Improving causal inference in rheumatic diseases research by integrating observational and genetic epidemiology
Approved Research ID: 72723
Approval date: October 18th 2021
Rheumatic and musculoskeletal diseases (such as rheumatoid and osteoarthritis) are the leading causes of disability and loss of work productivity in developed countries. Their impact on individuals and societies will increase with ageing populations. Traditional research methods to identify risk factors for, and health-related consequences of, rheumatic diseases have inherent weaknesses. For example, body fat correlates with arthritis risk, but these research methods cannot tell us whether one causes the other and which way around. Untangling cause and effect is important because, for example, reducing body fat can only prevent arthritis if body fat causes arthritis, not if arthritis changes body fat. Inability to determine cause and effect is the same reason that the majority of molecules linked to arthritis do not translate into effective drug treatments. Newer scientific methods that borrow strength from genetic data can address these weaknesses and make existing research findings more relevant to public health policy and drug-development to prevent or treat rheumatic disease. We propose three objectives to address this overarching aim. We will investigate risk factors that can be modified to prevent rheumatic diseases (Aim 1) and, in reverse, whether rheumatic diseases influence risk factors or other diseases (Aim 2). We will incorporate genetic data to improve accuracy of disease definitions (Aim 3), which will help all future UK biobank studies of these diseases and is required to achieve Aims 1 and 2.
Genetic epidemiology can complement traditional observational study designs to improve causal inference. We propose to integrate genetic data (e.g., using Mendelian randomisation) to:
1) Investigate the causal roles of risk factors on rheumatic diseases. Specifically, we will focus on two groups of risk factors: a) environmental and lifestyle risk factors, such as body fat composition and smoking, that may be modifiable to prevent disease; b) plasma proteins, such as cytokines, that may have potential as therapeutic targets.
2) Investigate the causal roles of rheumatic diseases on health outcomes. These will again form two groups: a) diseases causing morbidity and mortality such as cardiovascular and malignant diseases; b) general health outcomes such as lifestyle factors and healthcare costs.

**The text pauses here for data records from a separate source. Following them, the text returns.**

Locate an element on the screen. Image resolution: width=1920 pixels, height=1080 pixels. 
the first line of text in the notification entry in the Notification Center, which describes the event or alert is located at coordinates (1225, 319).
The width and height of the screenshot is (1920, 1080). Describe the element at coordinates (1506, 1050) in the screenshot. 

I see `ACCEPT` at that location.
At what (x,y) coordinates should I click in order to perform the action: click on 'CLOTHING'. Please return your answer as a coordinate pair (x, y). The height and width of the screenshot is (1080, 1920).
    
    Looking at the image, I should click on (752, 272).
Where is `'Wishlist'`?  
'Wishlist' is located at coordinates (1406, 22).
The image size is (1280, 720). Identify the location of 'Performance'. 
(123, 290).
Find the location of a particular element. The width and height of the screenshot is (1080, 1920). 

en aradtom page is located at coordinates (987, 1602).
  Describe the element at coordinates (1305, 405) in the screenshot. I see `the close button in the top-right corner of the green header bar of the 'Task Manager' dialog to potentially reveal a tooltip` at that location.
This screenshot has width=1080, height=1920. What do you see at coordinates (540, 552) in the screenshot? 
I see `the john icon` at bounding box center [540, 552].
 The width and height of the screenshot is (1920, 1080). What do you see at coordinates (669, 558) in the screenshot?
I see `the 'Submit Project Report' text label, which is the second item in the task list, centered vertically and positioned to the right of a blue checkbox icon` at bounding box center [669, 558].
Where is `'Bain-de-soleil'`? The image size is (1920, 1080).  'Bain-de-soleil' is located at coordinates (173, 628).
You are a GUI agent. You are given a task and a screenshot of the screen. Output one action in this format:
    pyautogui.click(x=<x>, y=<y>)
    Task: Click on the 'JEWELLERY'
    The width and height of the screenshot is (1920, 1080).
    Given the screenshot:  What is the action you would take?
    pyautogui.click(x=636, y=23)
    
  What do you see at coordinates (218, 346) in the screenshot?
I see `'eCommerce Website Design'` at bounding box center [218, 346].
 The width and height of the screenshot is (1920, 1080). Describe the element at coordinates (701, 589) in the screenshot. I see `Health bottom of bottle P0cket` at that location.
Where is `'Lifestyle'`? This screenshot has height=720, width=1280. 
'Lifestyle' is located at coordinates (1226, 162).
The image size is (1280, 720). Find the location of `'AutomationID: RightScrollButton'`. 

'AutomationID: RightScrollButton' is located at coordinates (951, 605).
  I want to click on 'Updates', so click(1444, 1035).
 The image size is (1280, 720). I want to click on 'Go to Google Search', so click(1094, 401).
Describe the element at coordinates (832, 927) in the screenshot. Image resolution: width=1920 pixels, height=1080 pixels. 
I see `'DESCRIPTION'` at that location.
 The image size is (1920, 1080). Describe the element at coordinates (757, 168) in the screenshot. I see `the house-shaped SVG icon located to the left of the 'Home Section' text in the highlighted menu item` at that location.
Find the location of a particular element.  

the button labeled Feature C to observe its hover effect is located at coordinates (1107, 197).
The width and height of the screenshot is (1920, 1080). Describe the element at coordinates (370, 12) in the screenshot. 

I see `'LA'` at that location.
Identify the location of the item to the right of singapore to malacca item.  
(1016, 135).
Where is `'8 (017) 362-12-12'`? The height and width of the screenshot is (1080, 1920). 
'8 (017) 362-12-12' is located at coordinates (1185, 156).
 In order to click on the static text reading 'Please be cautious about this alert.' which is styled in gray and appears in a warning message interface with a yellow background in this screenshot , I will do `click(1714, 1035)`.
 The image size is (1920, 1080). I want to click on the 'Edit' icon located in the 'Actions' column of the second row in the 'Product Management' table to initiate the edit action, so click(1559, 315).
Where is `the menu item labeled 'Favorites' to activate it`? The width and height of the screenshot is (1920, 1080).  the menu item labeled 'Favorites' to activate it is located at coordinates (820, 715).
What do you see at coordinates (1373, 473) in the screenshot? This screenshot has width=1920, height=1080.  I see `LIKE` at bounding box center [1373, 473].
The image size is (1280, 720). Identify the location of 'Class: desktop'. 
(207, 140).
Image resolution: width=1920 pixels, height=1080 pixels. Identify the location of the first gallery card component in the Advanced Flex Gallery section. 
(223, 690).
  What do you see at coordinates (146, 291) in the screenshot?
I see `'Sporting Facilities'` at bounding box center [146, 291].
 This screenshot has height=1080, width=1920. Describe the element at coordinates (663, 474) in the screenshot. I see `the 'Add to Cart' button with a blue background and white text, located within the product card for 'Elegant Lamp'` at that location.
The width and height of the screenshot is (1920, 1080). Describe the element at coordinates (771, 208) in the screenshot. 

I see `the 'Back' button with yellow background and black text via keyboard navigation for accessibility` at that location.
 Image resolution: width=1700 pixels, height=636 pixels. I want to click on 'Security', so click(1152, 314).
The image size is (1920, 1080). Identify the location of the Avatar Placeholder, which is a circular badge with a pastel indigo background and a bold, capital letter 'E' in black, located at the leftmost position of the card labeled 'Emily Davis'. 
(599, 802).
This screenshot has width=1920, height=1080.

3) Refine rheumatic disease phenotypes. Disease populations identified using diagnostic codes or self-report can lack accuracy. By contrast, formal genome-wide association studies (GWAS) typically use more robust and homogenous disease definitions. Genetic data from the latter can be used to assess and improve robustness of phenotype definitions; for example, if genetic correlation between self-report and gold-standard disease definitions are poor, then the former may require refining before being used to identify patient populations.
Scope clarification: 1) By rheumatic diseases, we intended to refer to rheumatic, musculoskeletal and related immune mediated inflammatory diseases (IMIDs). For example, studying psoriatic arthritis without studying psoriasis (not a rheumatic disease) is incomplete since both belong to the umbrella of psoriatic disease; another example is spondyloarthritis and extra-skeletal manifestations of uveitis or inflammatory bowel disease. 2) When investigating potential protein drug targets, it is also necessary to examine potential adverse effects which would require extending such analyses to other relevant diseases. For example, studying interleukin-6 inhibition for polymyalgia rheumatica is incomplete without investigating potential harmful effects on cardiovascular or gastrointestinal diseases. Both points of clarification aim to harmonise Aims 1 and 2.